A federal judge sentenced a former Maui postal carrier to 41 months in prison Tuesday for helping his friends use the mail to import heroin from the mainland.
U.S. District Senior Judge Susan Oki Mollway gave Michael Trento a little over a month to turn himself in to begin serving his sentence.
Addressing Mollway, Trento said, “I know I committed a terrible crime and put a lot of people at risk. I betrayed the postal service, I betrayed my community.”

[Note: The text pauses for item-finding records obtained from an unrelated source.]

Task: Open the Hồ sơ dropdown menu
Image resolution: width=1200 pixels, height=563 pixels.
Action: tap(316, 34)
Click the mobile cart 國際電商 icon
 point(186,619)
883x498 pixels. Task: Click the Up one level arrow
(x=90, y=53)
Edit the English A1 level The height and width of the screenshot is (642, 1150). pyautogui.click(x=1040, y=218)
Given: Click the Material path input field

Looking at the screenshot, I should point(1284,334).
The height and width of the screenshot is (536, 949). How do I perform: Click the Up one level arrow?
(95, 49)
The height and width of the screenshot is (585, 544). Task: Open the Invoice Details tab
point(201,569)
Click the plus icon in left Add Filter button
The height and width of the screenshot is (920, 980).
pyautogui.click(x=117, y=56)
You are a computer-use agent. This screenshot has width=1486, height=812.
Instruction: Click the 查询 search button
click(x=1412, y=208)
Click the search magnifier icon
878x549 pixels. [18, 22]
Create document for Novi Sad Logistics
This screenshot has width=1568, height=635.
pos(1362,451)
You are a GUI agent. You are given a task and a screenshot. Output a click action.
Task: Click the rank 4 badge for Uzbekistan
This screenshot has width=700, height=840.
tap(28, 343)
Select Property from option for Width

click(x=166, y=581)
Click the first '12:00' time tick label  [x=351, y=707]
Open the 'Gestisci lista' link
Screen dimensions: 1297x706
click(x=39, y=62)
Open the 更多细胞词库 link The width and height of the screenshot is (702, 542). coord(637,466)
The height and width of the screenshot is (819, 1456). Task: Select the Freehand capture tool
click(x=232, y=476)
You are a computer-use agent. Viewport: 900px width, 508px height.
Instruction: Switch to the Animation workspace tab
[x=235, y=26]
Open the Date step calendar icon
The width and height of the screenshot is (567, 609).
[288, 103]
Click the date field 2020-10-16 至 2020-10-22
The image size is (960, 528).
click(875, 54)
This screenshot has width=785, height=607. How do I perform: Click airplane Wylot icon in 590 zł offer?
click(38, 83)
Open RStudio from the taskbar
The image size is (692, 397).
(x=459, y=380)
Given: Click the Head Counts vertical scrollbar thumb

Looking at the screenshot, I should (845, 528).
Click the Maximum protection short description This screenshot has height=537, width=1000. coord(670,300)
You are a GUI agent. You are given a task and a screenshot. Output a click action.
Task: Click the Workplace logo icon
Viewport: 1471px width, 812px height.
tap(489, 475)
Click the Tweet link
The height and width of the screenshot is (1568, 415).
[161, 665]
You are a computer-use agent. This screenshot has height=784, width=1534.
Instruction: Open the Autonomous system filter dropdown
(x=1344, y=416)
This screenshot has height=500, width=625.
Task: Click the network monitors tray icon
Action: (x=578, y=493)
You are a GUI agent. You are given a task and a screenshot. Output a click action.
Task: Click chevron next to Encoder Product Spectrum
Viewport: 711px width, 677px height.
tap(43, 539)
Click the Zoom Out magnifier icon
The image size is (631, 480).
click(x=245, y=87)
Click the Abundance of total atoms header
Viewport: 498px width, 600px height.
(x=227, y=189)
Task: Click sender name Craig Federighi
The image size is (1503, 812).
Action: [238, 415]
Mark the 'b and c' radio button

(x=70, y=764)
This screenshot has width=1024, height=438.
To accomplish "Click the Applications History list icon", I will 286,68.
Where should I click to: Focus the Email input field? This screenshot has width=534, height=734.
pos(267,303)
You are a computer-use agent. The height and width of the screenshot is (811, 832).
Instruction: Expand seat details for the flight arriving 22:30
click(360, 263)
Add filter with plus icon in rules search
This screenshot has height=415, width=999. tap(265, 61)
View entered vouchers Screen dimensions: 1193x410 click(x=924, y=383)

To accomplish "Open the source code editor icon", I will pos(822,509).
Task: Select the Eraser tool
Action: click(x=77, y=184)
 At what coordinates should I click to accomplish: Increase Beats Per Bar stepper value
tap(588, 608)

He pleaded guilty in July to conspiring to possess and distribute at least 1 kilogram of heroin over nearly a three-year period between 2012 and 2014. He also pleaded guilty to bribery for accepting a portion of each heroin shipment in exchange for his help.
Defense attorney Jefferson Willard said Trento has been addicted to heroin for more than 20 years but was able to hide the addiction from his family.
Assistant U.S. Attorney Tony Roberts said Trento helped import 2,837 grams — more than 6 pounds — of heroin.
Because of the amount of heroin involved, Trento was facing a mandatory minimum 10-year prison sentence.
Mollway, however, said Trento qualifies for a lesser sentence because he is a first-time offender and he provided substantial assistance to investigators.
Willard said Trento helped the U.S. Postal Service check on the rest of its employees. Roberts said the investigation found no other employee involved in the same criminal activity Trento committed.
Prosecutors said former Maui resident Curtis Howard mailed the heroin from Oregon to a vacant address on Trento’s route. When the drug parcels arrived on Maui, Trento took a portion of the heroin and handed the rest over to two other co-defendants, John Fleischauer and Leonard Balgas.
Fleischauer and Howard pleaded guilty last year after Trento. Balgas was scheduled to plead guilty today.
Trento, a 16-year veteran of the U.S. Postal Service, worked as a mail carrier out of the Lahaina Post Office. He retired in mid-April, three weeks after he was indicted, and is receiving a pension.